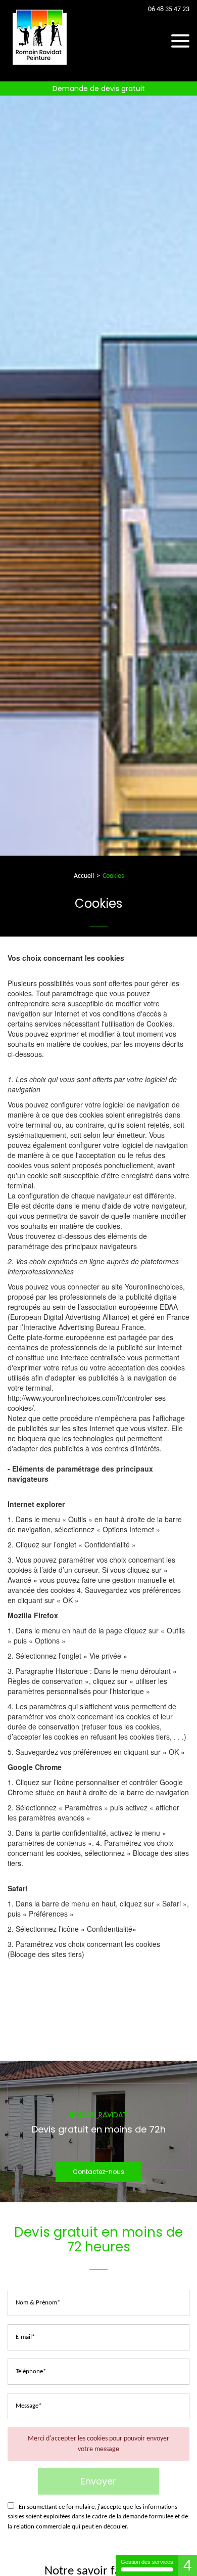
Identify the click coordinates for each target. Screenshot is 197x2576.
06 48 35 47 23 (168, 9)
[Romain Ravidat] (40, 66)
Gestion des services (147, 2562)
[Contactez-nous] (98, 2131)
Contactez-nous (98, 2171)
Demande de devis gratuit (99, 88)
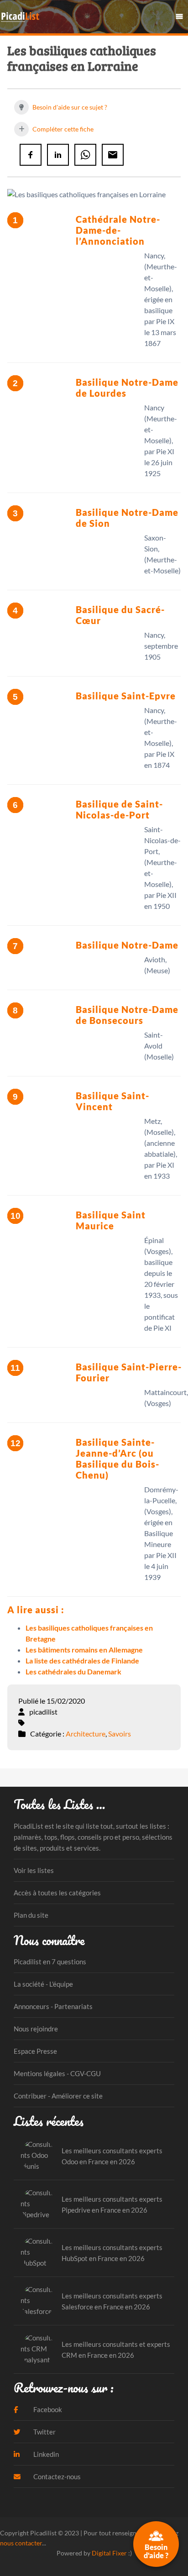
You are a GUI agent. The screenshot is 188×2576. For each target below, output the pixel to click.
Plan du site (31, 1915)
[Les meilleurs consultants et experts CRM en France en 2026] (38, 2349)
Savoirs (119, 1733)
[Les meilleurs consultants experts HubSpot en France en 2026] (38, 2252)
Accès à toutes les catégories (57, 1893)
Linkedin (45, 2454)
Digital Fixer (109, 2553)
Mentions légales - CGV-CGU (57, 2073)
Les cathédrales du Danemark (73, 1671)
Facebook (47, 2409)
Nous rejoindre (36, 2029)
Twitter (44, 2432)
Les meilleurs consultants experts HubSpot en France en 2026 (112, 2252)
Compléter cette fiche (62, 129)
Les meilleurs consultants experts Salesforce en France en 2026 (112, 2301)
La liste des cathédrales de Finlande (82, 1660)
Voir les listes (34, 1870)
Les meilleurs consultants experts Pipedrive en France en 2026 (112, 2204)
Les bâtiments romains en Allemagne (84, 1649)
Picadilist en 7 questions (50, 1961)
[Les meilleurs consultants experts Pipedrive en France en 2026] (38, 2204)
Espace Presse (35, 2051)
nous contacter (21, 2543)
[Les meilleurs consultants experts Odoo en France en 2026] (38, 2156)
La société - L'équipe (43, 1984)
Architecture (85, 1733)
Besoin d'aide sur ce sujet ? (69, 107)
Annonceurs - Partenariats (53, 2006)
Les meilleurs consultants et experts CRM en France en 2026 (116, 2349)
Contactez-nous (56, 2476)
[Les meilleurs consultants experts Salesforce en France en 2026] (38, 2301)
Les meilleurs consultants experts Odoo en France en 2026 (112, 2156)
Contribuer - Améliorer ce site (58, 2096)
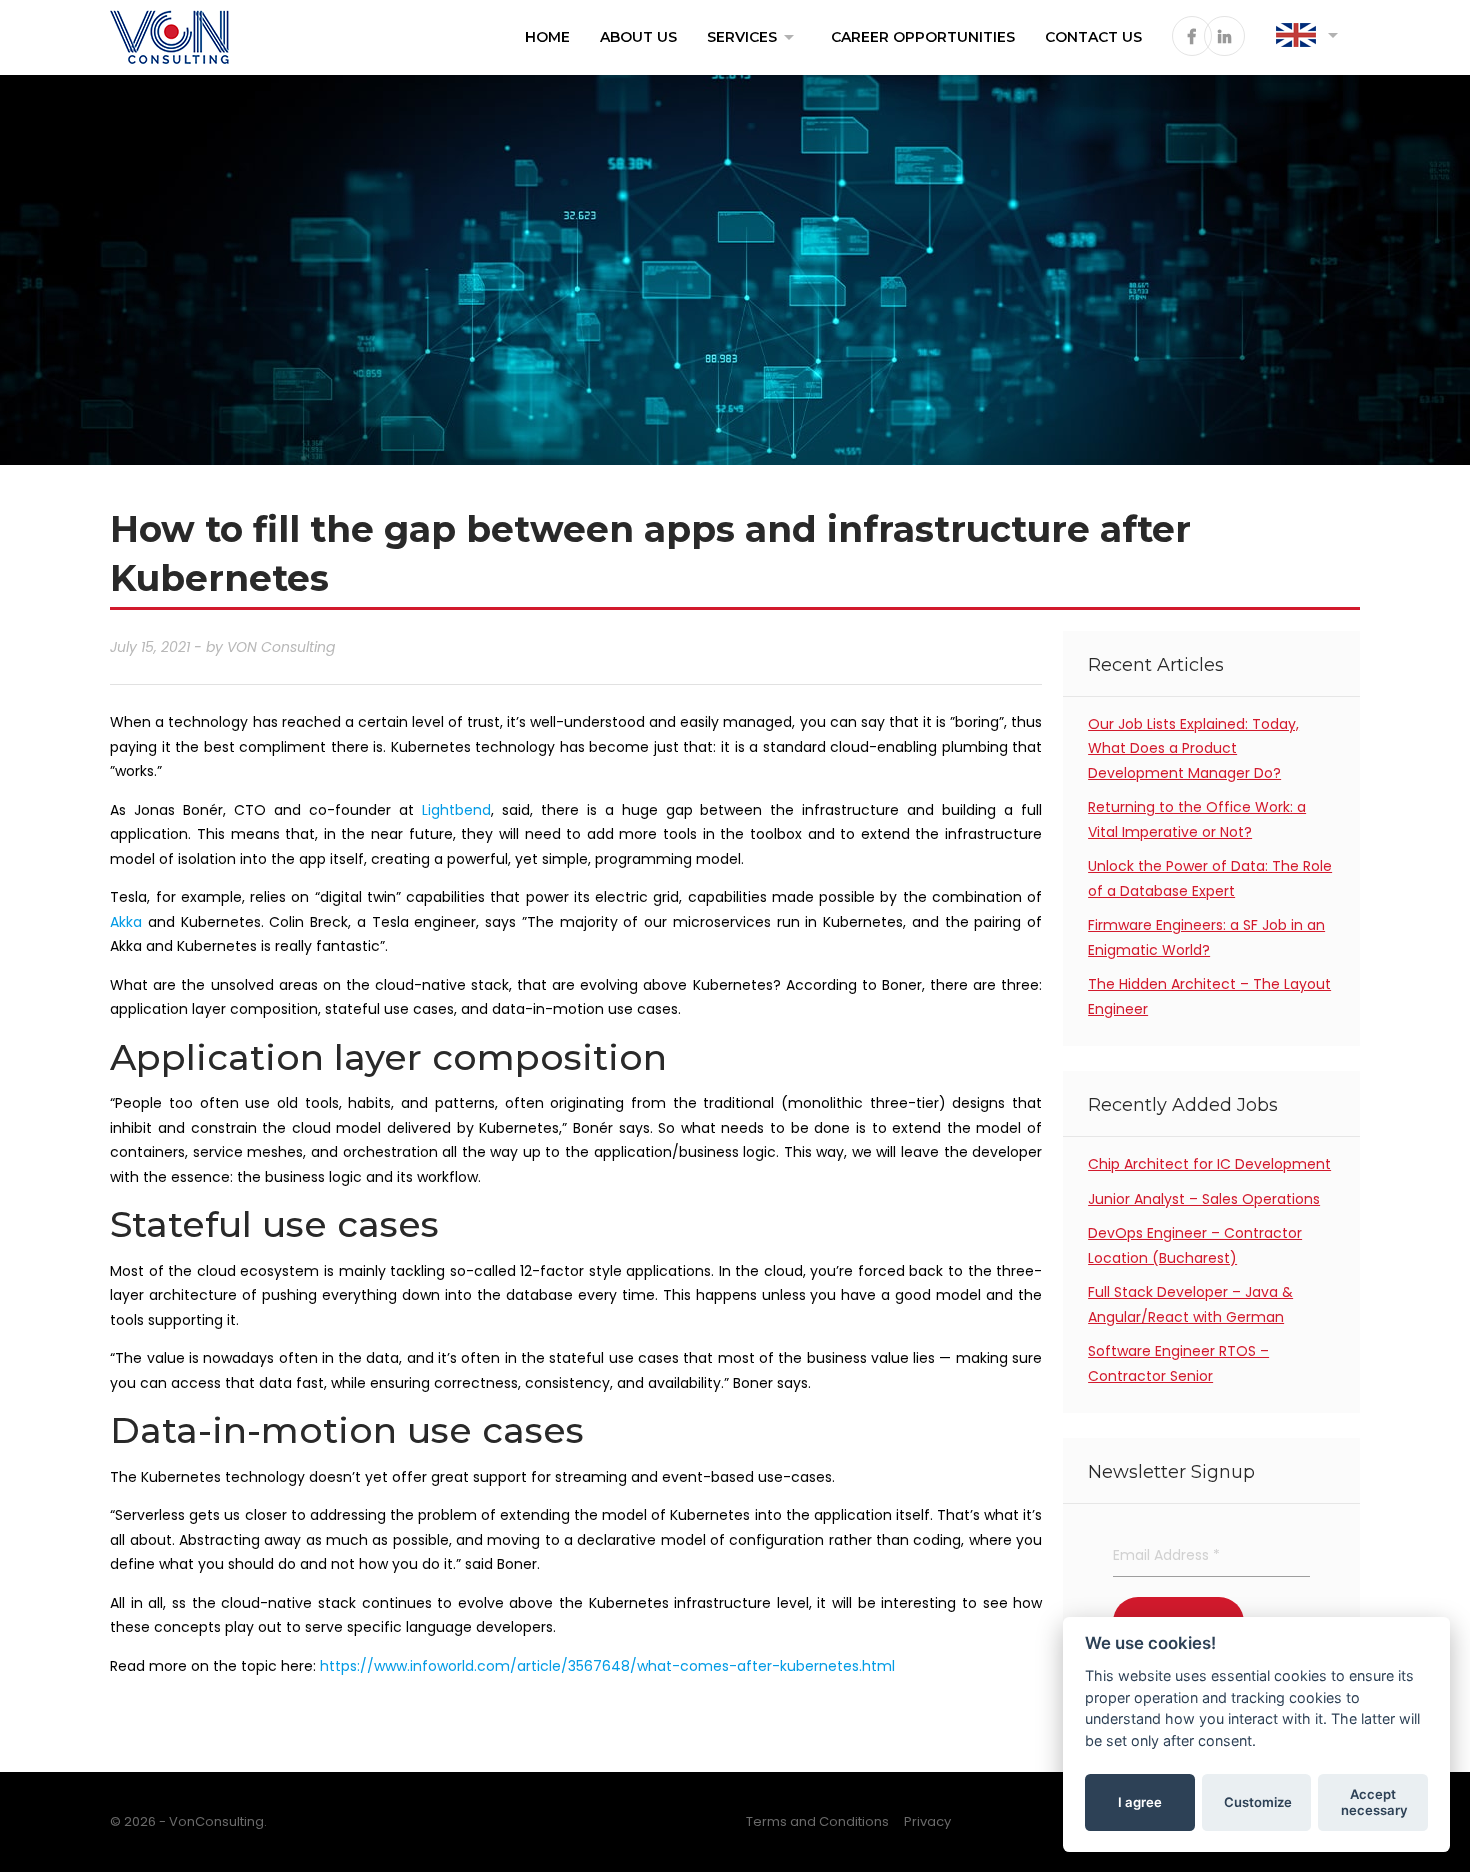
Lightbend (456, 810)
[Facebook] (1188, 37)
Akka (126, 922)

PROMPT: Lines in the material above that include the string "Pipedrive" should be listed.

SOLUTION TO THE EXERCISE:
Les meilleurs consultants experts Pipedrive en France en 2026 (112, 2204)
[Les meilleurs consultants experts Pipedrive en France en 2026] (38, 2204)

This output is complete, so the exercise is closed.